Letter: It's a crisis, not a blip

YOUR LEADER writer cannot be living in the real world of Britain in 1999 (leading article, 10 January).

You describe the present situation in the NHS as "an inevitable small oscillation in the provision of health care". It is nothing of the kind but rather the culmination of a progressive decline in standards. Over the past 40 years, I have been involved in no less than nine emergency admissions to hospitals. My experiences illustrate the decline.

March 1959: Myself (severe abdominal pains). I went straight to the ward and was immediately admitted. Diagnosis and a major operation undoubtedly saved my life.

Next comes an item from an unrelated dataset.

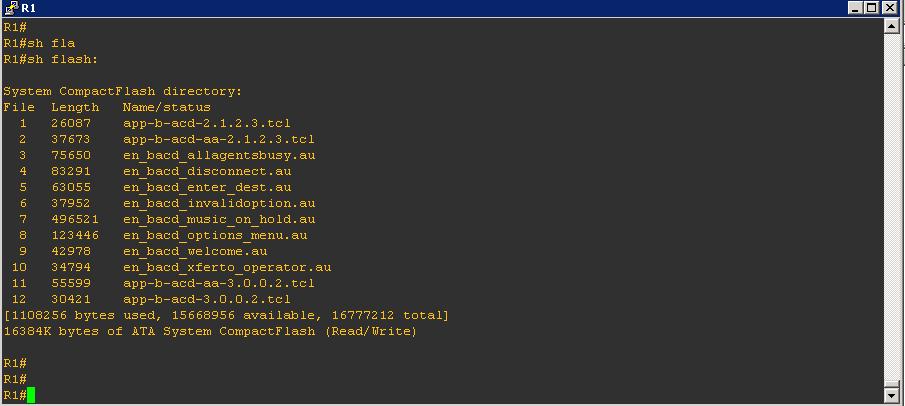
Task: Click the scrollbar up arrow
Action: tap(891, 26)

June 1996: My husband (severely disabled following a stroke in 1972) had a further stroke. Waiting time on trolley: 12 hours. Only the devotion of the overworked nursing and medical staff made it possible for my husband to die with some dignity.

One wonders how some admissions were made possible. Was some bemused inhabitant of a bed sent home at 8pm or was there a convenient death at midnight? I wish you and Frank Dobson could personally experience what it is like to lie on a trolley for hours, often without even a drink of water, unable to go to the toilet. Even to accompany a patient is an ordeal. Relatives or friends, often elderly or infirm themselves, may have to stand for hours.

My experience indicates that the crisis in the NHS is ongoing, exacerbated by the present flu, near-epidemic.

I am now 84 years of age, and I know that I and my contemporaries look forward with apprehension to similar experiences ourselves in the fairly near future. I feel that I and they are entitled to something better.